As I inch down the aisle, I realize blending’s not an option. Because sitting right next to me, assigned to the aisle seat across from mine, is my ex, Ben. The stewardess asks that I return my jaw to the upright position, because we’re ready for takeoff.

I throw my frozen deep dish in the overhead, my JanSport under the seat, and hear, “Carin?”

“Ben, hey…. Wow. How funny is this? How are you?”

This should make for good in-flight entertainment. I frantically sit on my book, pull the scrunchie from my hair, and pray my glasses scream sexy librarian. In the movies, the ex run-in always occurs in a great dress on a fun date with a new guy. In real life, no such thing.

My friend, Angel, ran into her ex while walking home from pottery class covered in clay. My friend Jen saw her former beau at the gym. I bumped into an ex at the Pavilions checkout. I was buying wine, ice cream and a 12 pack — of toilet paper. Not exactly the stuff of a Meg Ryan rom-com. And now I’m trapped on a 4 1/2 hour, 1,749-mile friendly skies reunion with no place to go but aisle. And I thought the worst thing about this flight was going to be my kosher meal.

“This is so great, Carin. What’s going on with you? What are you up to?”

Ladies and gentlemen, the captain has turned on the fasten your seat belt sign, we are about to experience turbulence.

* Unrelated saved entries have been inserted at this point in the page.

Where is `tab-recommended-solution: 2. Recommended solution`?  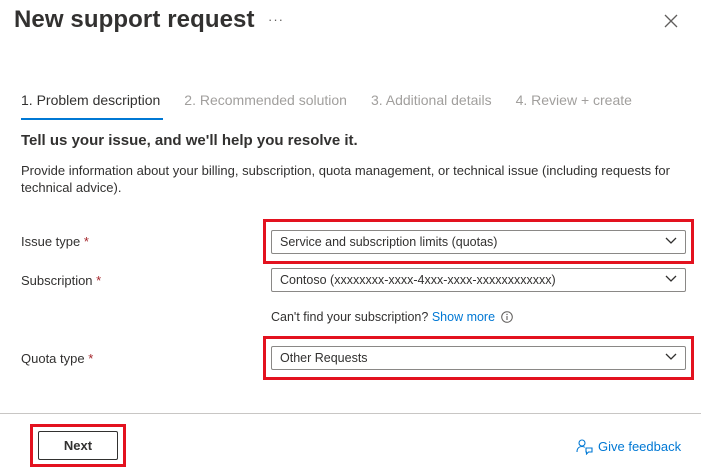
tab-recommended-solution: 2. Recommended solution is located at coordinates (266, 105).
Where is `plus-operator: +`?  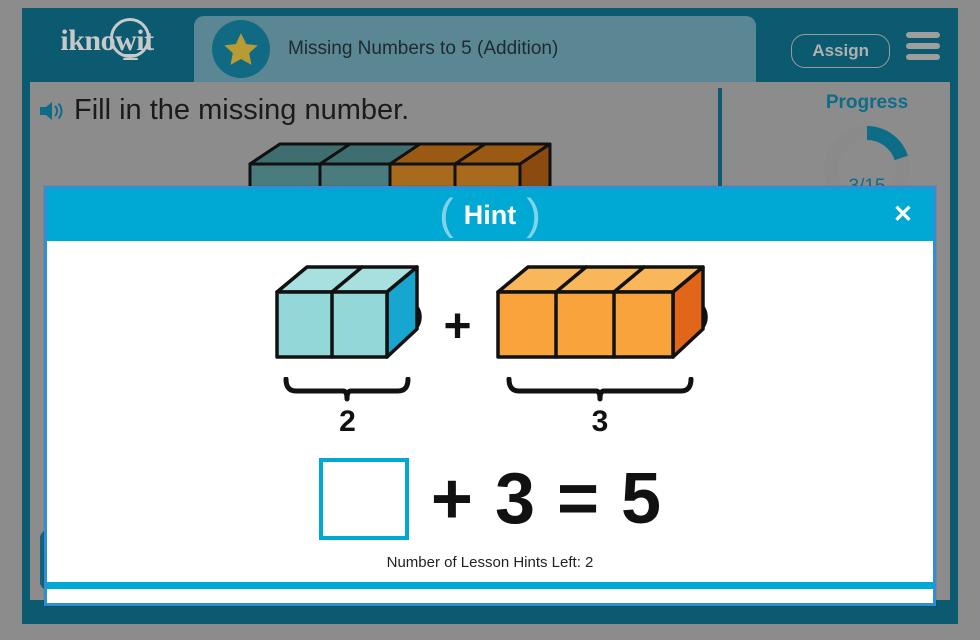
plus-operator: + is located at coordinates (458, 326).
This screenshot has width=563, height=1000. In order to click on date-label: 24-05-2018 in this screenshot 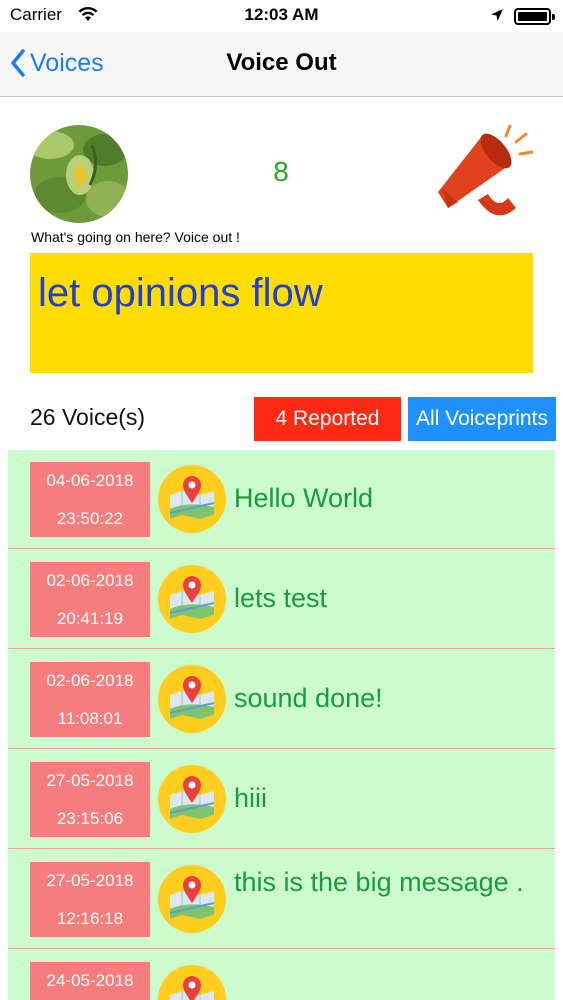, I will do `click(90, 980)`.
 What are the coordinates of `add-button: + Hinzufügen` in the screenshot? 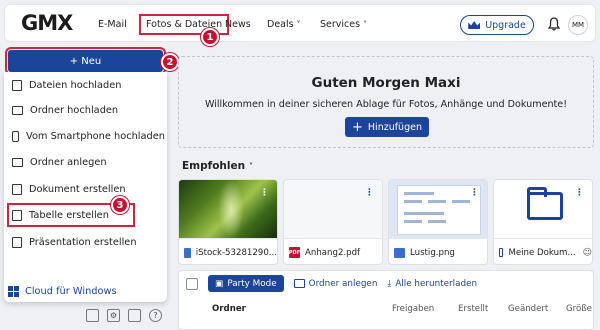 It's located at (387, 127).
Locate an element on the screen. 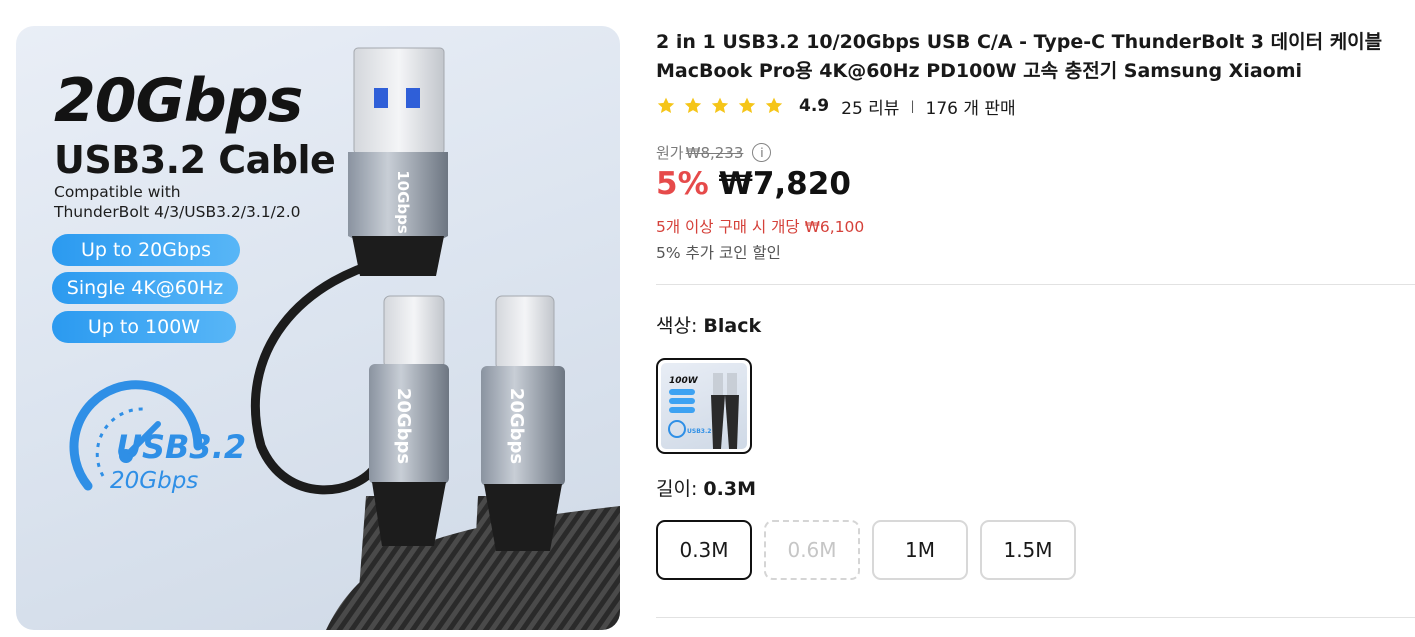  original-price-row: 원가 ₩8,233 i is located at coordinates (714, 152).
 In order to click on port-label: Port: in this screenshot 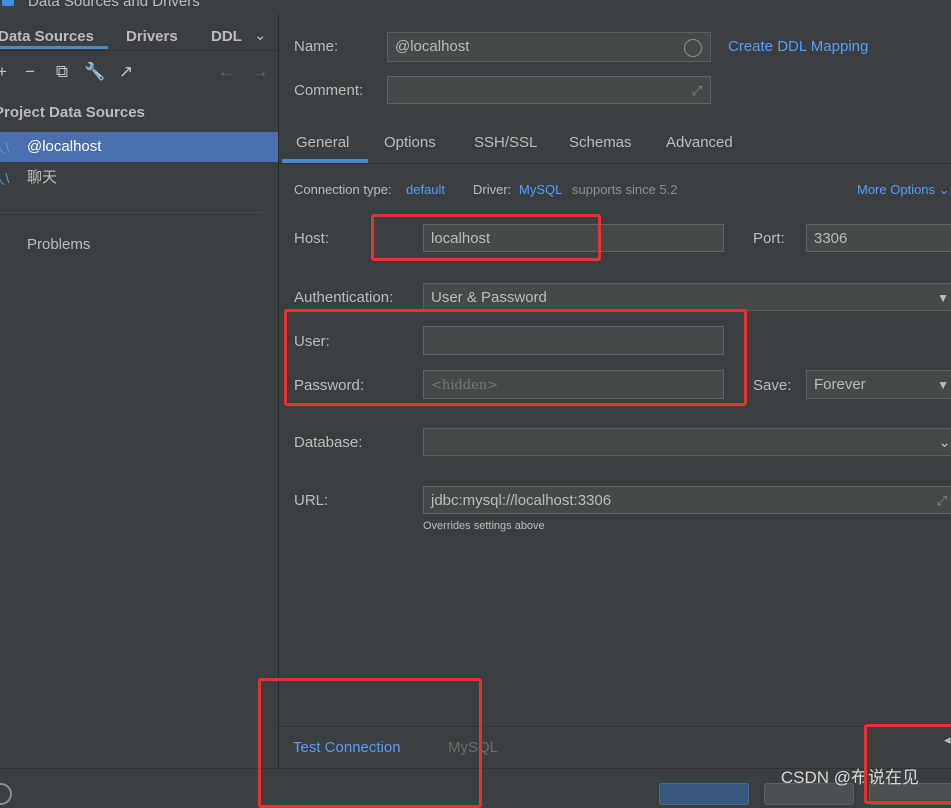, I will do `click(769, 238)`.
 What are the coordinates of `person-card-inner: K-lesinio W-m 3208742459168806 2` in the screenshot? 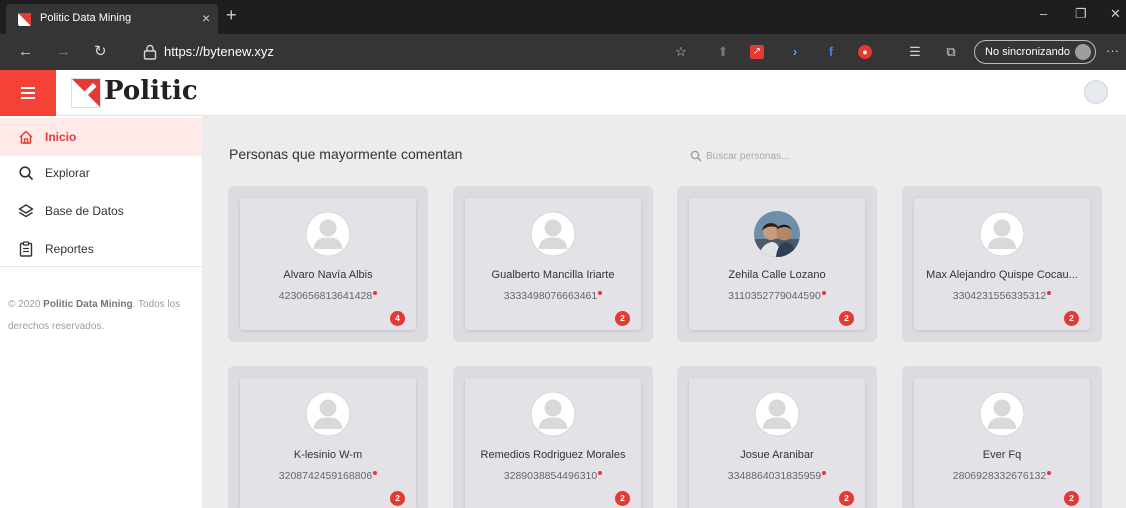 It's located at (328, 443).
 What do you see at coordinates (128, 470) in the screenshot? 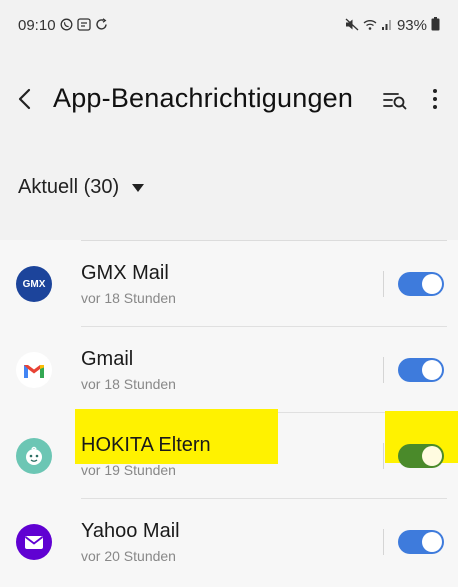
I see `app-last-notification: vor 19 Stunden` at bounding box center [128, 470].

It’s not that I didn’t want to see Ben; I just didn’t want to see him like this. Ben’s supposed to think I’m cute and successful and happy. I’m supposed to wow him with my impossible beauty and enviable career. I want him to think I’m stunning and funny and the one that got away. But with the way I look right now, he’s probably thinking, thank God he got away.

I know, I know — why do I care what a boyfriend from six boyfriends ago thinks? I guess it’s an ego thing. A whole “I Want You to Want Me,” “I Will Survive,” “Ain’t Nothing Gonna Break My Stride” remix. The look on his face when he grasps that he was right — it wasn’t me, it was him — is the ultimate “I told you so, your loss buddy, I still got it” confidence booster.

Two bags of free pretzels later, Ben and I move beyond “what’s a five-letter word for awkward” and talk careers, life, even current dating sitches. I don’t feel a thing. And not just because I pounded two mid-flight mini-vodkas. I no longer have feelings for Ben. Not a yearning, a pulled heartstring or a mile-high urge. Guess my emotional baggage shifted during flight. Ben’s a great guy, a smart guy, but not everything I built him up to be. This run-in made me realize his opinion doesn’t matter. Bad travel clothes aside, I’m doing just fine on my own.

Besides it’s not like he’s doing that well. He is flying coach.